Isto é, imaginamos que enxergamos a realidade como ela é, objetivamente, e acreditamos que quem não a enxerga as coisas da mesma maneira só pode ser burro, enviesado ou mal-informado. “Fatos” não convencem ninguém.

Além disso, como não canso de ressaltar, as evidências mostram que, em fenômenos de culto a personalidades, o fracasso é mais persuasivo do que o sucesso. É paradoxal, mas os resultados ruins aumentam a dissonância cognitiva e, consequentemente, a pressão por consistência interna entre comportamento (o voto, lá atrás) e o apoio atual. Ninguém gosta de ser visto como uma pessoa que toma decisões ruins em contextos sociais tão visíveis como o eleitoral.

Reconhecer o erro por ter digitado 17? É mais fácil racionalizar as barbaridades do presidente, especialmente quando há grupos sociais (cujos integrantes provavelmente sofrem as mesmas pressões interiores) reforçando o coro.

Sim, o grupo que berra “mito” já tinha sido desidratado com a saída de Moro e a perda de alguns endossos de primeira hora. Mas os efeitos foram menores do que se imaginava.

Por outro lado, não se sabe ainda se o efeito combinado da falta de vacinas, a aliança com o centrão e a economia na lama será suficiente para implodir o que resta de apoio ao presidente em 2021. Talvez seja, talvez não.

Por isso, quem sonha com o impeachment precisa fazer a hora. Vou sugerir mais uma estratégia que vem do Godzilla da persuasão, Robert Cialdini. Trata-se, em resumo, de oferecer uma saída honrosa para quem continua se identificando como bolsonarista.

Sair desmoralizado, por baixo, é algo extremamente aversivo em várias culturas. Vergonha é uma emoção universal e é ativada quando “perdemos a face”, para traduzir literalmente a conhecida expressão to lose face.

Manter a “face”, não se sentir humilhado, é, assim, um objetivo umbilicalmente ligado ao nosso ego e reputação. É uma das diversas alavancas que precisam ser bem movimentadas em uma negociação, por exemplo, ou na gestão da discordância em grupos sociais eficazes.

Bolsonaristas, como outros grupos identitários, naturalmente tendem a reagir de forma visceral ao que percebem como tentativas duras de convencimento, que colocam em xeque sua visão de mundo. Ao se sentirem atacadas ou ridicularizadas, essas pessoas apenas redobram o comprometimento. Não funciona.

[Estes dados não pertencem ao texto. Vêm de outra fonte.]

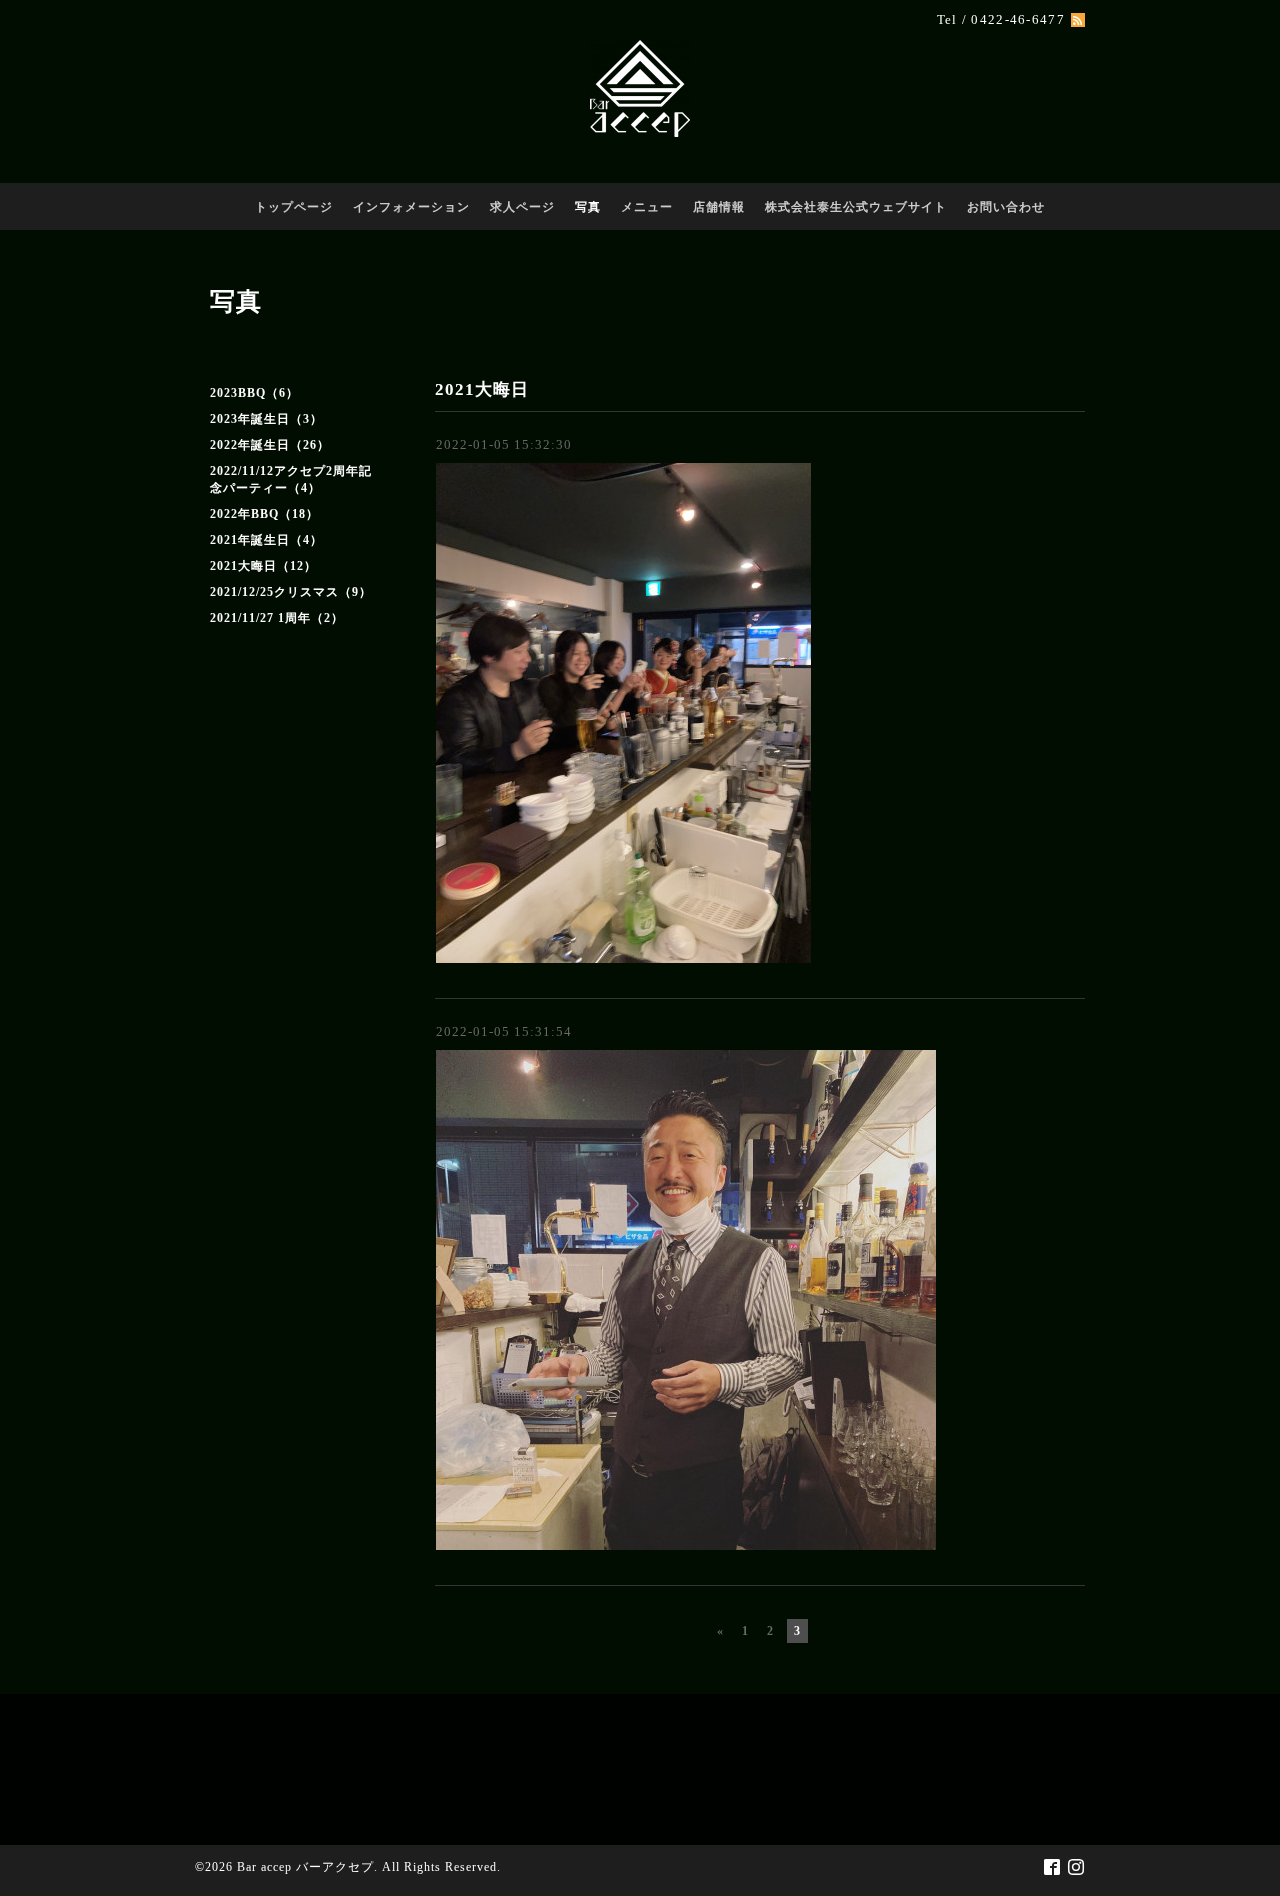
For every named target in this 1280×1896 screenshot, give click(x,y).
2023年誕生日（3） (266, 419)
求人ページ (522, 207)
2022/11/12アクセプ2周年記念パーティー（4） (291, 479)
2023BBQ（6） (254, 393)
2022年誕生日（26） (270, 445)
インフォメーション (411, 207)
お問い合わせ (1006, 207)
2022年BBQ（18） (264, 514)
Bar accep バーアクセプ (305, 1867)
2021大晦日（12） (263, 566)
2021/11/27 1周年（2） (277, 618)
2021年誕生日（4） (266, 540)
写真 (588, 207)
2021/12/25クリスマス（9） (291, 592)
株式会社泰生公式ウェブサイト (856, 207)
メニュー (647, 207)
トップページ (294, 207)
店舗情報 (719, 207)
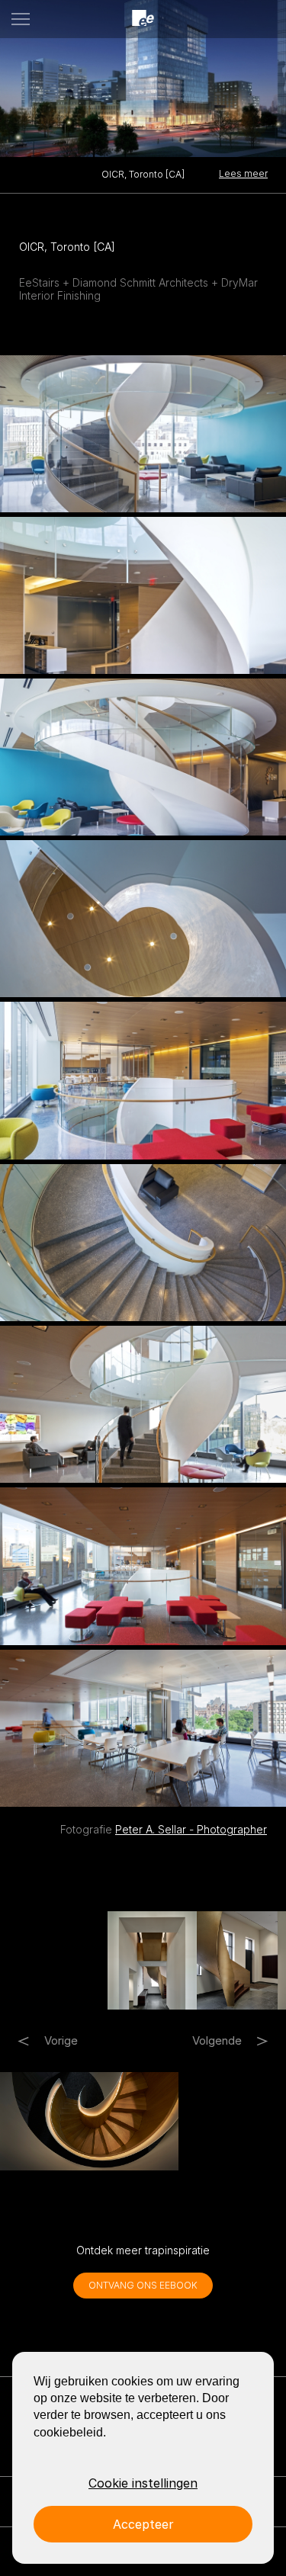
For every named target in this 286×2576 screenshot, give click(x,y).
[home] (143, 18)
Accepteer (143, 2524)
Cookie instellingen (143, 2483)
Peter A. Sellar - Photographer (191, 1829)
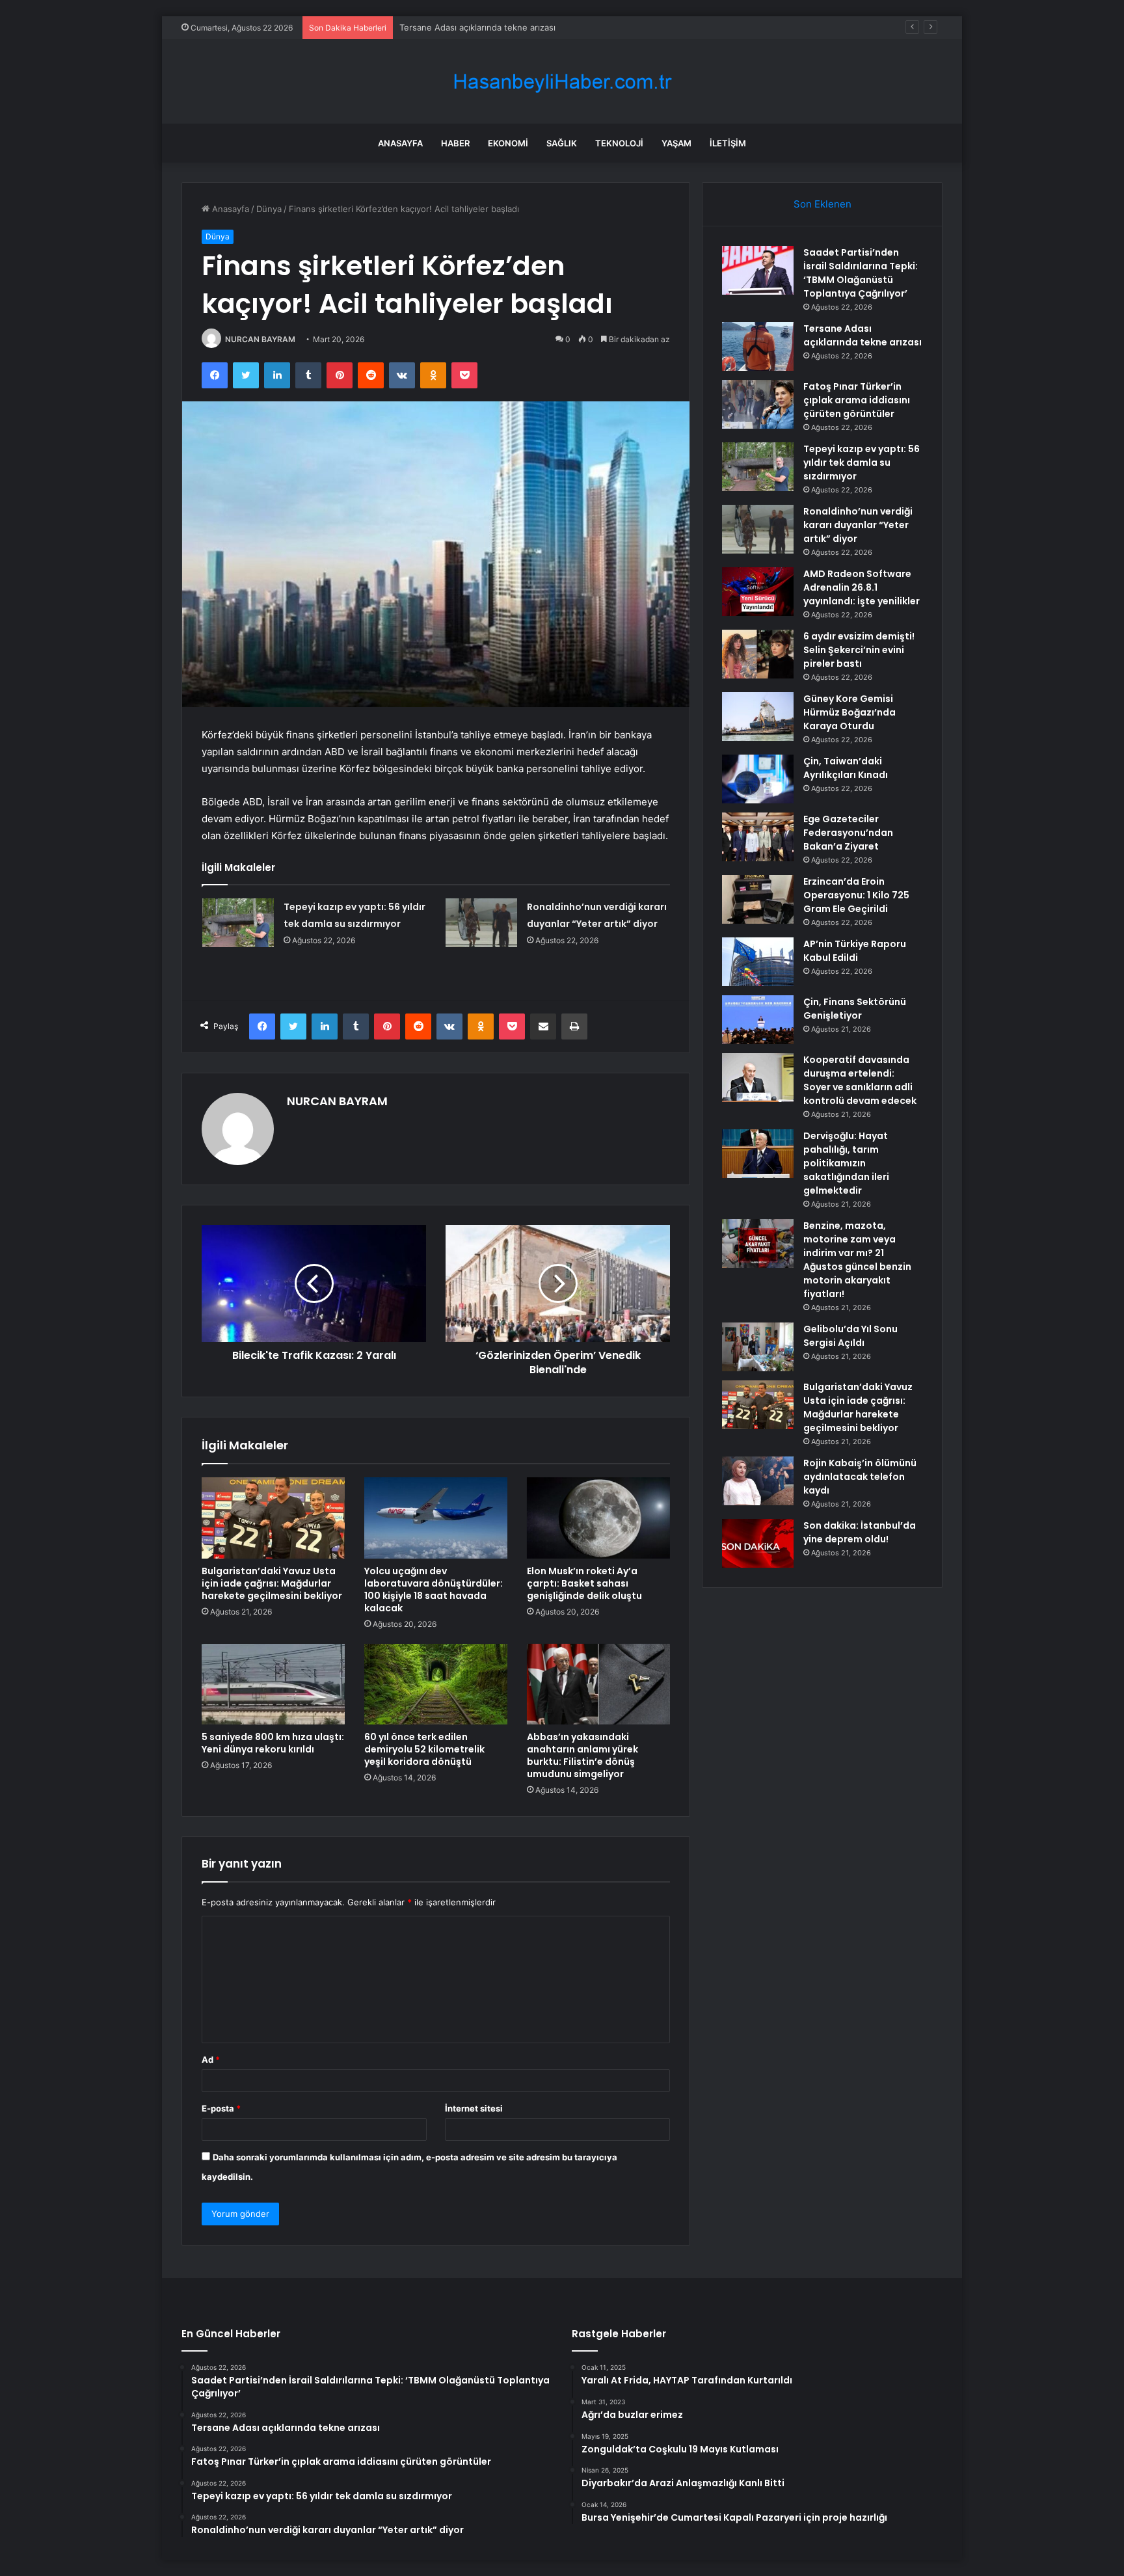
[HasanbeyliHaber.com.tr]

Segura aí, porque agora vem a parte que muita gente não vai gostar: o jeito mais produtivo de oferecer uma saída honrosa aos adoradores da cloroquina é elogiar (sim, eu sei que é difícil) sua decisão lá atrás, descrevendo suas bases como corretas e aceitáveis –a luta contra a corrupção, contra um sistema político podre etc.

Ninguém lá atrás, prossegue a narrativa, tinha condições de prever as consequências do que viria a ser um governo absolutamente disfuncional no meio de um caos mortífero.

Será que esses eleitores teriam escolhido um negacionista de pandemia se soubessem que a maior delas em 100 anos estava para estourar e que o Brasil sangraria muito mais e por muito mais tempo do que o necessário? Ou alguém que não tardaria a dar os braços ao centrão?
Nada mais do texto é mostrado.